Here are some techniques malicious actors employ in acquiring sensitive information:
-
Social engineering. Per a 2022 Verizon data breach investigation report, the human element at the center of social engineering attacks was present in 82% of breaches the study considers. Tailgating, spear phishing, whaling and baiting are some common types of social engineering attacks.
-
Malware. Cybercriminals develop malicious software to intentionally harm, intrude, damage or steal data from a computer, network or server. Ransomware, adware, spyware and scareware form part of malware.
-
Automated attacks. Malicious actors conduct coordinated attacks by using sophisticated tools to test for vulnerabilities on several websites at once.
-
Application vulnerabilities. Malicious attackers search for and exploit weaknesses in your digital infrastructure to gain unauthorized access to your systems.
The Financial Impact of Compromised Credentials
Internationally, the average cost of a data breach in 2020 for businesses was $4.35 million, according to IBM. However, for the U.S, the average cost was the highest worldwide at $9.44 million. Data breaches have a considerable financial impact on organizations, especially in industries that manage sensitive information or deal with customer data.
Per the same report, the average critical infrastructure breach costs more than $1 million more than successful attacks on hospitality, entertainment, consumer goods and pharmaceutical companies.
Personal health information (PHI) breaches affect organizations, individuals and other stakeholders to varying degrees. Due to attackers’ unauthorized access to over 70 million patient records in 2015, Anthem (now Elevance Health) had to pay about $40 million in settlement fees and about $17 million to the U.S. Department of Health and Human Services (HHS).
Target’s data breach in 2013 cost the company $18.5 million in multistate settlement fees. Identity theft, blackmail and reputational damage are other effects of compromised user credentials on individuals and organizations.

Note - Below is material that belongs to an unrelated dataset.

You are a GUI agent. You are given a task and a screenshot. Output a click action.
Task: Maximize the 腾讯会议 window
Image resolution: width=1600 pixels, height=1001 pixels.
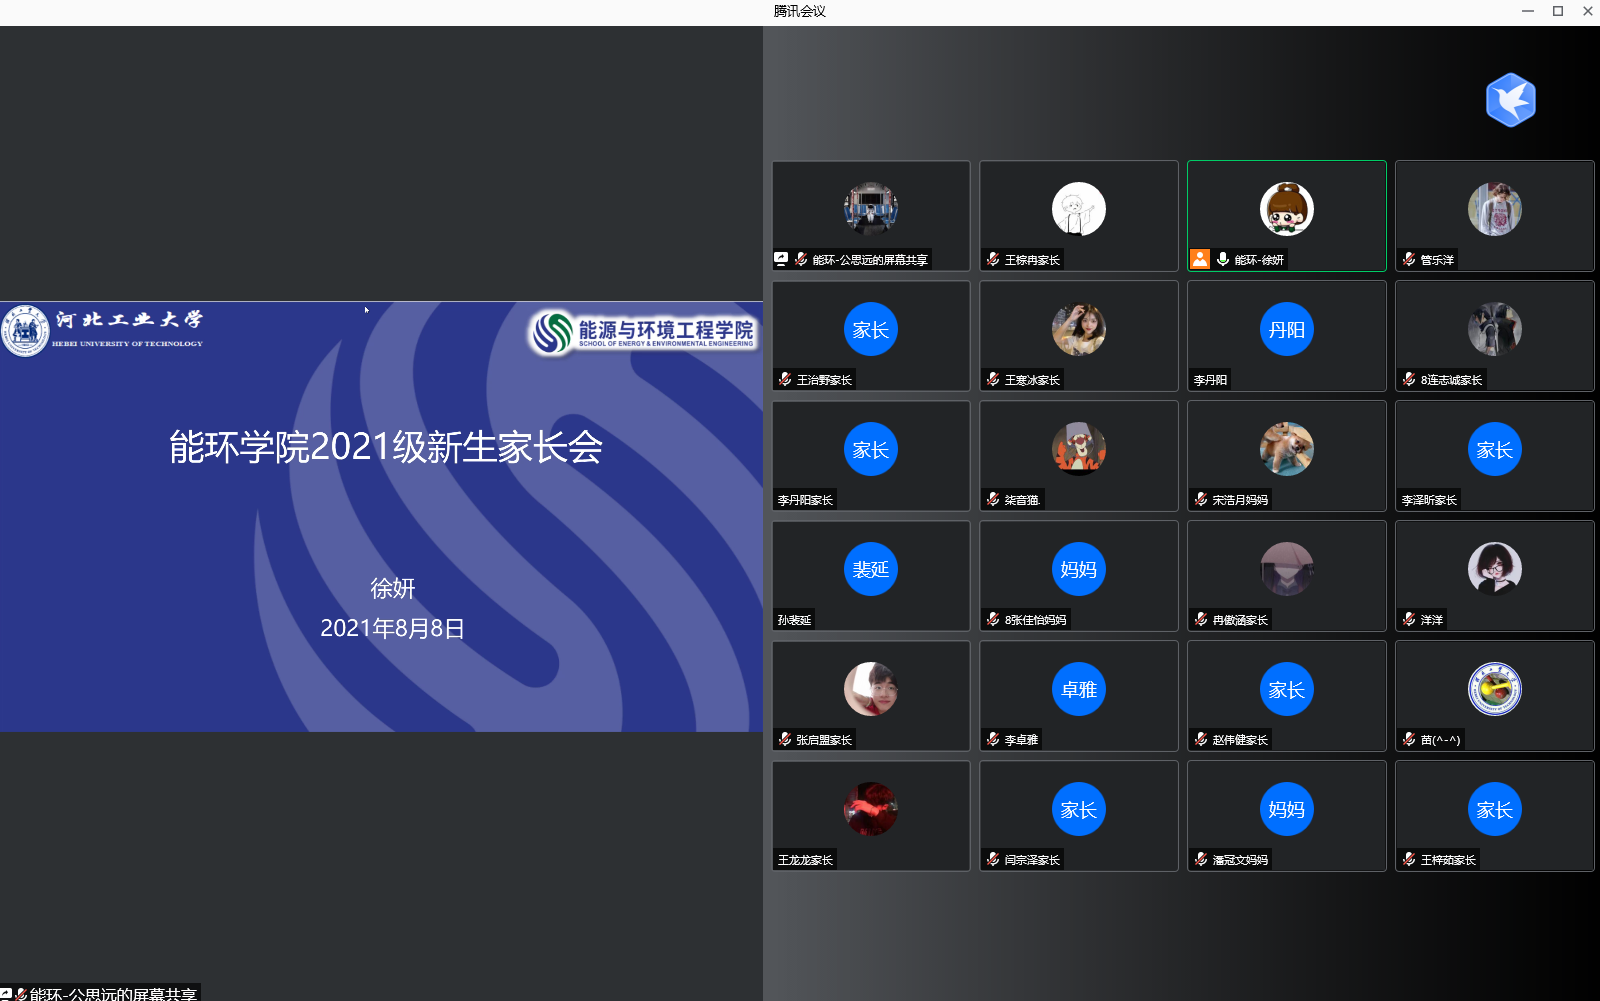click(1557, 11)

Complete protection from cybercriminals is almost impossible, but organizations can take steps to reduce the probability of successful malicious attacks to a minimum. Per a study by Microsoft, two-factor authentication (2FA) can prevent 99% of account attacks. Multi-factor authentication is an effective method for securing sensitive information.
Consider some of these credential management strategies:
- Eliminate vulnerabilities
- Secure employee devices
- Teach employees to recognize credential phishing attacks
- Implement strong cryptographic measures
- Leverage threat intelligence tools
- Use long and complex passwords
Enterprise password managers leverage security strategies such as encryption to protect credentials. Password management solutions such as Keeper also help users to generate secure passwords and provide advanced monitoring and compliance reporting.
Use Keeper for Passwords and Secrets Management
Keeper enables your team to control who has access to passwords and secrets. In addition to generating secure passwords, Keeper helps organizations identify compromised user credentials by monitoring the dark web and other platforms for a match with data in your password vault.
Want to manage access to your organization’s data and customer information? Try Keeper for free.
Frequently Asked Questions
What is credential harvesting?
Credential harvesting is an attack involving phishing and other exploits to gather credentials such as usernames and passwords. Cybercriminals may use credentials for personal purposes or trade them on the dark web.
What is the most common method attackers use to steal credentials?
Attackers acquire sensitive data mostly through credential phishing. Some other common methods for credential theft include ransomware, brute force attacks and purchase on the dark web.
What is password spraying?
Password spraying is an approach used by malicious attackers to acquire unauthorized access to an account by using a list of common weak passwords such as 123456 or 00000. This method enables cybercriminals to access multiple accounts in one attack.